American Paralympic swimmer (born 1997)

Morgan Stickney (born June 16, 1997) is an American para swimmer who represented the United States at the 2020 and 2024 Summer Paralympics. She is a three-time Paralympic gold medalist and holds four para swimming world records.

==Early life and education==
Stickney was raised in Bedford, New Hampshire, and emerged as a top-ranked distance swimmer by age 13. She enrolled at Biola University in 2016, and later earned a Bachelor of Science in Applied Psychology in 2023. She lives in Cary, North Carolina.

==Career==
Stickney represented the United States at the 2020 Summer Paralympics in the women's 400 metre freestyle S8 event and won a gold medal. She also competed in the women's 4 × 100 m medley relay 34pts and won a gold medal.
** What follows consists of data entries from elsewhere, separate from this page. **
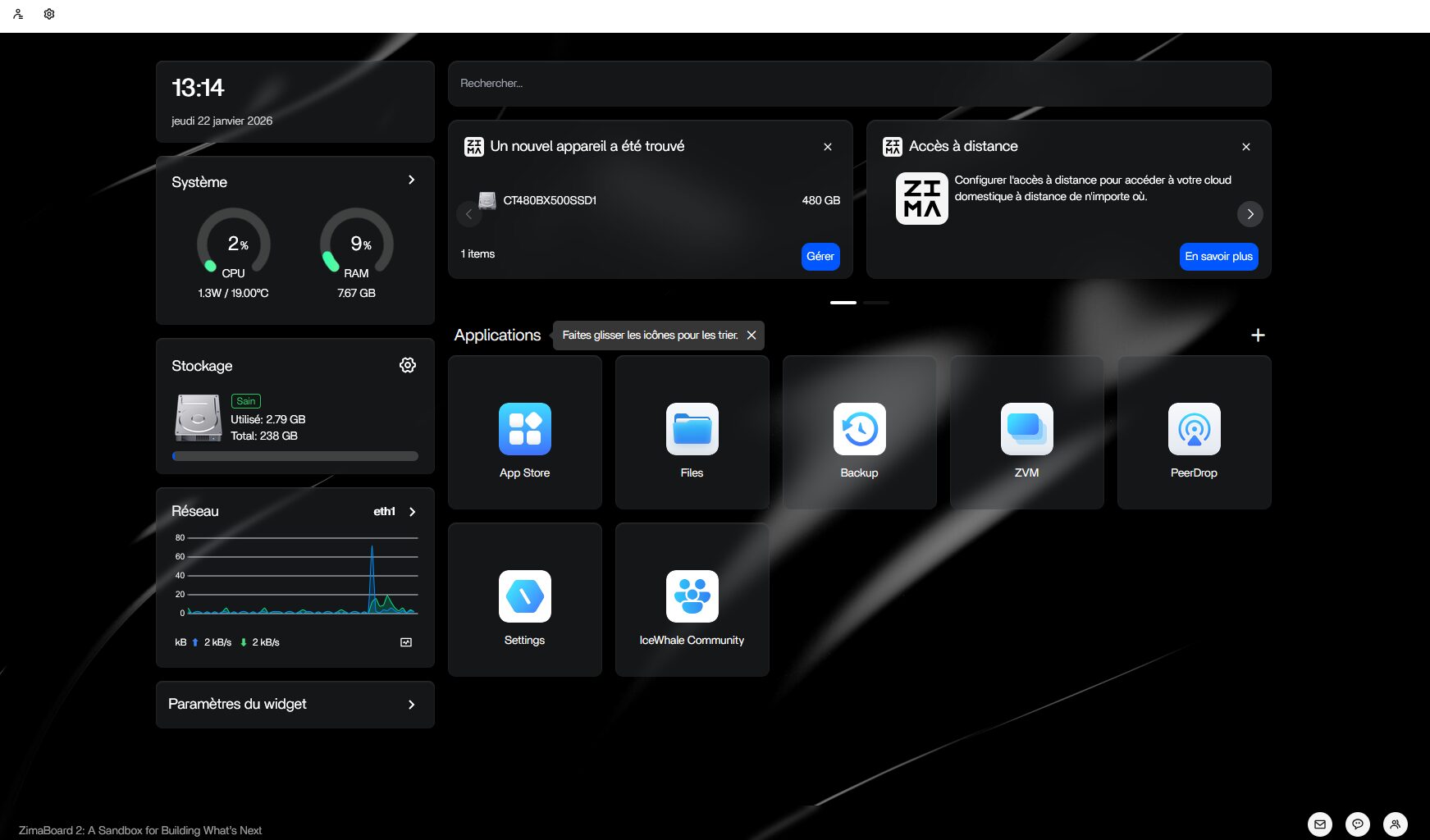Image resolution: width=1430 pixels, height=840 pixels.
Task: Click the Rechercher search field
Action: 859,84
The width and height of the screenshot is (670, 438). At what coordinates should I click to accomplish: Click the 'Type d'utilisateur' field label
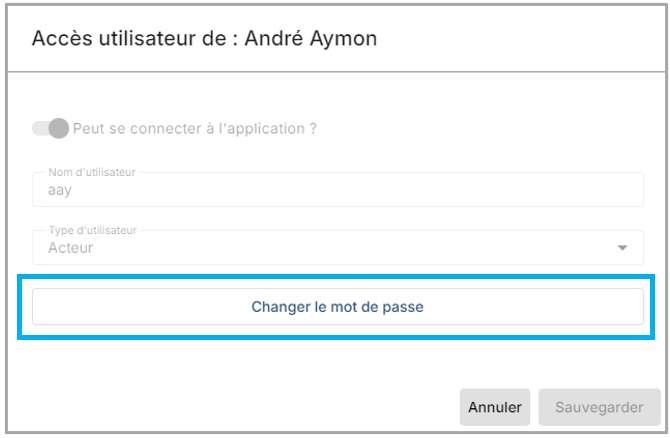pyautogui.click(x=90, y=230)
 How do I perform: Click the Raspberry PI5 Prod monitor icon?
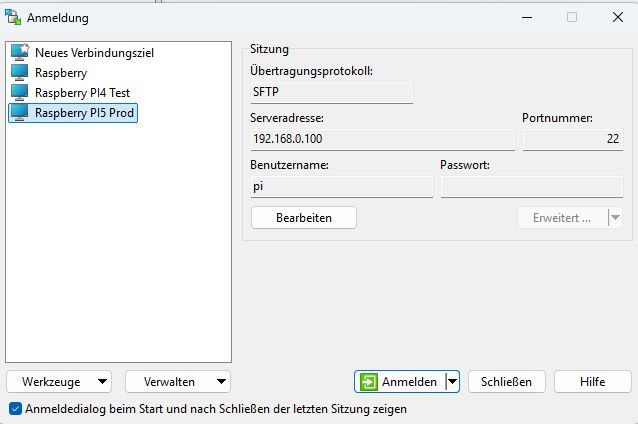20,113
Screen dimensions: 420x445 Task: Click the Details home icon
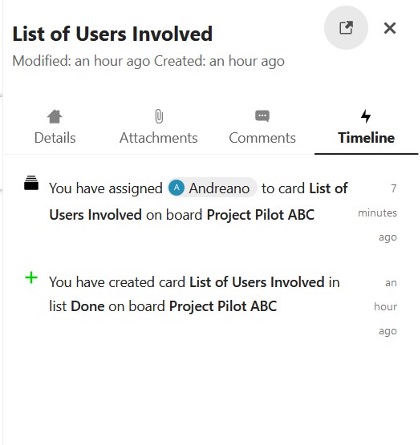click(55, 117)
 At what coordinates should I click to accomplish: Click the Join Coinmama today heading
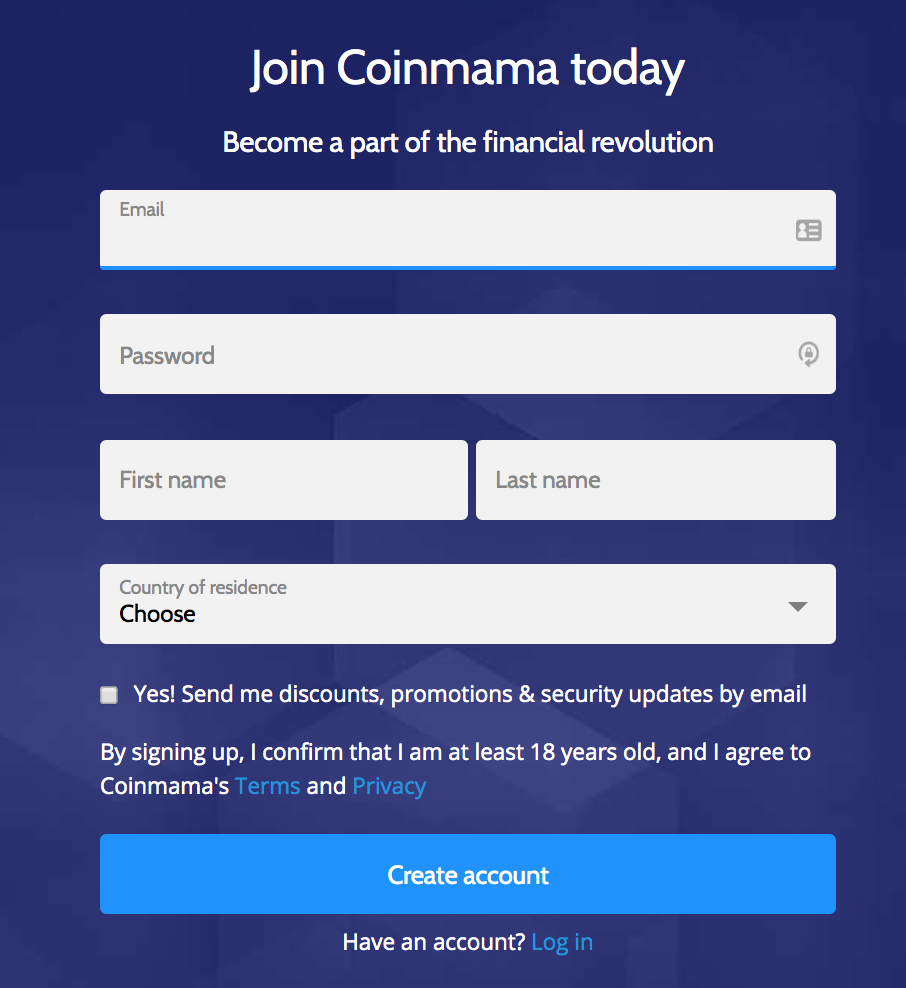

On April 14, 2022, Stickney was named to the roster to represent the United States at the 2022 World Para Swimming Championships. On April 29, 2023, Stickney was named to the roster to represent the United States at the 2023 World Para Swimming Championships.

At the 2024 Summer Paralympics, Stickney won a gold medal in the 400-meter freestyle S7 event, setting a new Paralympic world record. She also won a silver medal in the 100-meter freestyle S7 event.

At the 2025 World Para Swimming Championships in Singapore, Stickney won two individual world titles, taking gold in the women's 400 m freestyle S7 (22 September) and the women's 100 m freestyle S7 (27 September).

==Personal life==
As a teenager, Stickney suffered what initially appeared to be a routine foot injury. However, her condition deteriorated due to a rare vascular disease that compromised circulation and led to bone and tissue death. After years of pain and failed treatments, her left leg was amputated below the knee in May 2018. Just over a year later, in October 2019, Stickney underwent a second below-the-knee amputation, this time on her right leg.